The money laundering offence established by the Prevention of Money Laundering Act (Cap 373 of the Laws of Malta, “PMLA”) is defined with reference to participation in a criminal activity, including, conversion, acquisition, possession or use of proceeds from such criminal activity. Attempting any of these activities, or acting as an accomplice in relation thereto, would also fall within the scope of the money laundering offence.
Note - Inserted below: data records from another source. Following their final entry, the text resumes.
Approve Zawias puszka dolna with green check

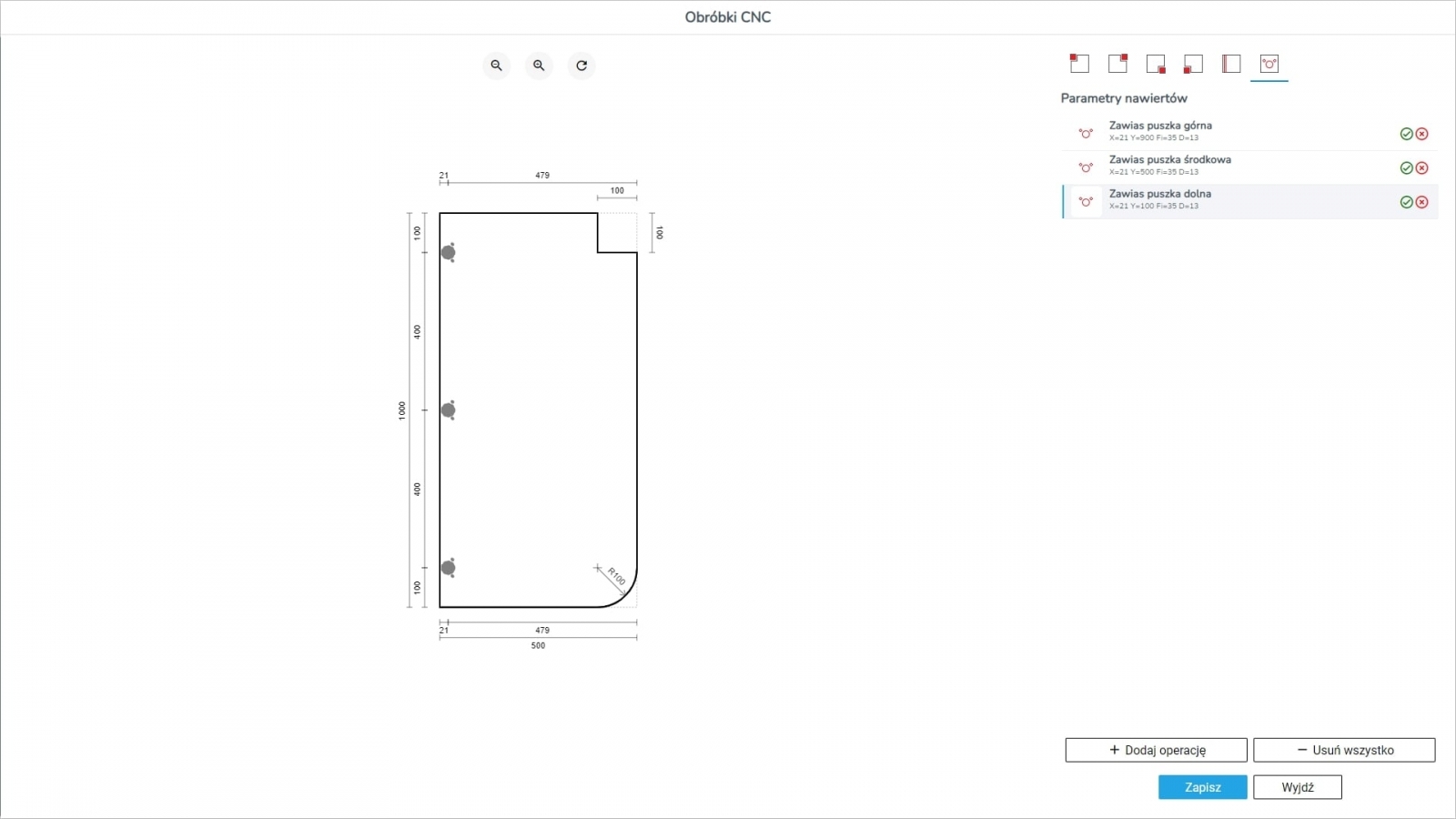coord(1406,202)
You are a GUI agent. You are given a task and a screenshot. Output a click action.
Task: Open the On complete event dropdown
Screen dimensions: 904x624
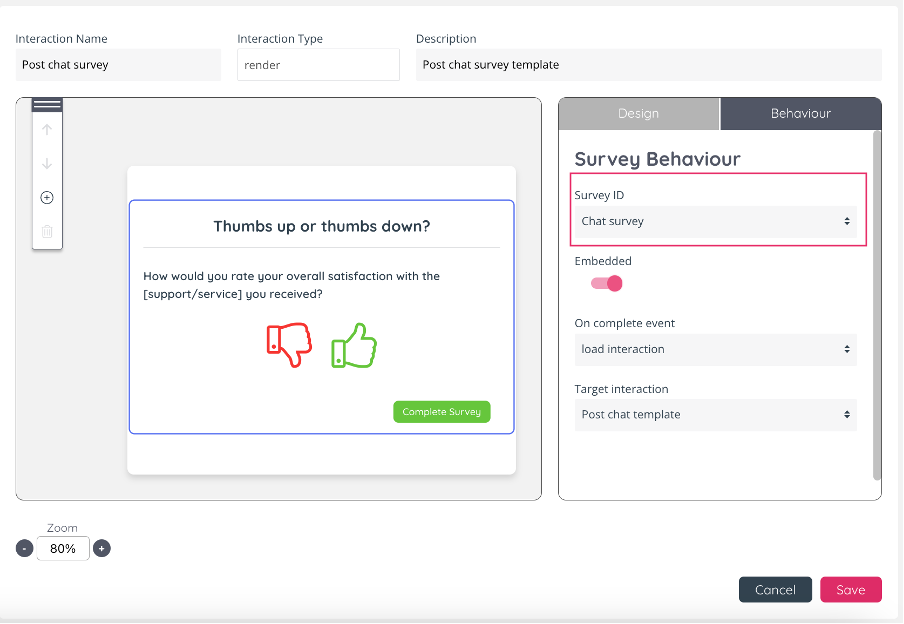715,350
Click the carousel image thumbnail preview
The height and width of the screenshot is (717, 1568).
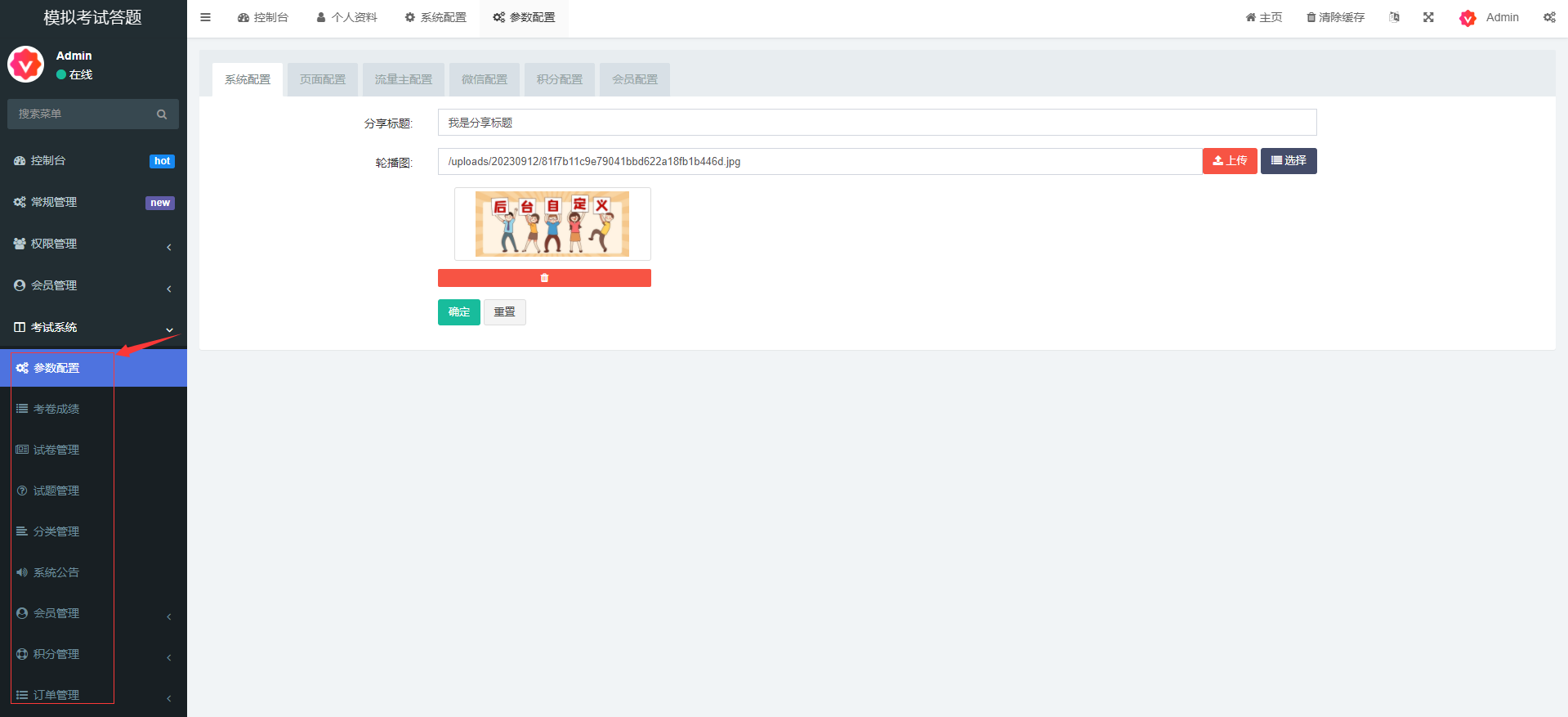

The existence or otherwise of a money laundering offence therefore hinges on whether the act in question constitutes ‘criminal activity’ and it is this term in particular that is broadly defined under Maltese law to include:
any activity, whenever or wherever carried out, which, under the law of Malta or any other law, amounts to:
a) a crime or crimes specified in Article 3 (1) (a) of the United Nations Convention Against Illicit Traffic in Narcotic Drugs and Psychotropic Substances adopted on the 19th December 1988 in Vienna reproduced (in the English language only) in the First Schedule to this Act; or
b) one of the offences listed in the Second Schedule to this Act.
Whilst the offences listed in the First Schedule to the PMLA relate to the illicit substance and drug trafficking, the Second Schedule simply refers to ‘any criminal offence’. Further, the benchmark test for assessing the existence or otherwise of a ‘criminal activity’ must not only be made with reference to Maltese law but must also extend to “any other law”. This is particularly challenging not only for Maltese companies who are operating in foreign jurisdictions but also for subject persons in terms of the Prevention of Money Laundering and Funding of Terrorism Regulations (S.L. 373.01 of the Laws of Malta), which must ascertain that their customers are operating according to the laws of Malta and any other jurisdictions they may be active it; if not, the obligation to raise an STR remains incumbent on the subject person.
In practice, a literal reading of the extensive definition of ‘criminal offence’ gives rise to intricate considerations. One such example would be that of a company based in Malta which chooses to invest in another company operating in, say, the recreational cannabis and/or brothel management industries in the Netherlands; this, in terms of the PMLA, would tantamount to the money laundering offence, even if such activities are considered as perfectly legal in the Netherlands. It follows, therefore, that a subject person offering its services to this Malta-based company (including auditors, tax advisors, etc) would be obliged to file an STR with the FIAU on this basis.
The converse would also hold in that if a Malta-based company exchanges particular currencies in the territory of a jurisdiction where such exchange would be illegal, this activity would still tantamount to a criminal offence even if such action would be perfectly legal in Malta. Likewise, a Maltese company which is transacting in USD dollars and which is breaching OFAC sanctions would also be captured by this definition (as well as being subject to action being taken against it by US authorities).
With reference to this latter scenario in particular, the EU Directive on combating money laundering by criminal law (Directive (EU) 2018/1673), which must be transposed by Member States by 3 December 2020, does offer some relief in that it provides that convictions for money laundering should be limited to offences that extend to property derived from conduct that occurred on the territory of another Member State or of a third country, where that conduct would constitute a criminal activity had it occurred domestically; yet, this remains at the discretion of the different Member States, such that Malta may still decide to retain the current status quo. Further, where the offences relate to participation in an organised criminal group and racketeering; terrorism; trafficking in human beings and migrant smuggling; sexual exploitation; illicit trafficking in narcotics and psychotropic substances; and corruption, Malta is required to criminalise the predicate offence even if the conduct was lawful in the jurisdiction in which it was committed.
In light of the above, operators and subject persons in Malta must be mindful of these issues as the repercussions of being charged with a criminal offence are significant, both from a financial as well as from a reputational perspective. Similarly, where local entities operate overseas, especially in jurisdictions with considerably different legal regimes, it may be wise to obtain legal advice on the legality of the intended activities.